As the evening shift changed for the many volunteers who worked inside Camp Minidoka, Henry said good-bye to Keiko's family once again. Her little brother even seemed to regard Henry with a sense of longing. I guess even he knows I have a

connection to the outside, a freedom he's not allowed, Henry thought.

Holding Keiko's hand, he walked with her as close to the volunteer gate as possible without being seen. They stood behind an outbuilding and waited for a crew of workers and missionaries to pass by, then Henry would disappear into the crowd and head to the gate. He hoped Sheldon would be waiting on the other side.

"I don't know when I'll see you again. It took all I had to come see you this time,"

he told Keiko.

"Don't come. Just wait, and write. I'll be here--you don't have to worry about me.

I'm safe here, and it won't be forever."

Henry hugged her close and felt her small arms around his shoulders. Leaning in, he felt the warmth of her cheek in the cool autumn air. Their foreheads touched as he looked down into her eyes, rolling clouds moving slowly in the reflections. His head turned to the left as hers did the same, and a simple kiss found a home between their lips.

When he opened his eyes, hers were beaming back at him. He hugged her one more time, then let her go--walking backward, waving, trying not to smile too broadly, but he couldn't help it.

I love her.
Henry paused at the thought. He didn't even know what that was, or what it meant, but he felt it, burning in his chest--feeling fuzzy inside. Nothing else seemed to matter. Not the somber crowd of camp workers drifting to the barbed-wire gate. Not the machine guns in the towers above.

Henry began to wave, then lowered his hand slowly as the words "I love you"

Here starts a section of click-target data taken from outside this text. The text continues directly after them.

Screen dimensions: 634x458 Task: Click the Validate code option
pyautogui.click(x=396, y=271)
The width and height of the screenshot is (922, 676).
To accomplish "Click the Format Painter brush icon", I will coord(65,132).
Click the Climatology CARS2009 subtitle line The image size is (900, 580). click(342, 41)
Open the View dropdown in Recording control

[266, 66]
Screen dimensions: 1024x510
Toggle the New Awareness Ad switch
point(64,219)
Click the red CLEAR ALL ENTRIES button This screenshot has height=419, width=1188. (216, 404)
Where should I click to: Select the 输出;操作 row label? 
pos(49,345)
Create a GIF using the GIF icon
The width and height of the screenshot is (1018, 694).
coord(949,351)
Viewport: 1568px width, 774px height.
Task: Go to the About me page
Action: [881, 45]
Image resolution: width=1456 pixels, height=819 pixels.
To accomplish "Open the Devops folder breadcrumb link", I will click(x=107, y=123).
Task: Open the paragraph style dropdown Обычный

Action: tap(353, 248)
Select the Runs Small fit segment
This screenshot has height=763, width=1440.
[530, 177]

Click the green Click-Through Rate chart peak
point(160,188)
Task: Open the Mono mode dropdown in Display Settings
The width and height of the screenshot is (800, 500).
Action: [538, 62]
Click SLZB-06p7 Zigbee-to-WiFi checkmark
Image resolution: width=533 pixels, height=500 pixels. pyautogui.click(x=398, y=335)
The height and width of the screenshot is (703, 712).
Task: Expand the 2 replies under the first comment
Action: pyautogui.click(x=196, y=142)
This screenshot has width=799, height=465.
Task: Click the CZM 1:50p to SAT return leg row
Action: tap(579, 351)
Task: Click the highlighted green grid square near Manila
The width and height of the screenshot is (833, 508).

rolled off his tongue. She was too far away to hear it, or maybe he didn't make a sound, but she knew, and her mouth echoed the same statement as her hand touched her heart and pointed at Henry. He simply smiled and nodded, turning back to the gate.

Angry Home

(1942)

Henry sank into his seat and spoke very little on the long bus ride home.

He truly felt bad, imagining the concern he had caused. But he'd had to go. And he'd deal with the consequences. There was a strange, abiding comfort in knowing he could no longer let his father down. Not anymore. What more could there be to disappoint him?

What more could he withhold from Henry as a punishment?

His mother, though. He worried about her. He'd left an additional note on his pillow for her to find later. Just a little something to keep her from worrying--too much anyway. The note told her that he was going to visit Keiko, that a friend would be coming along to keep him company and that if all went well, he'd be home by late Sunday night.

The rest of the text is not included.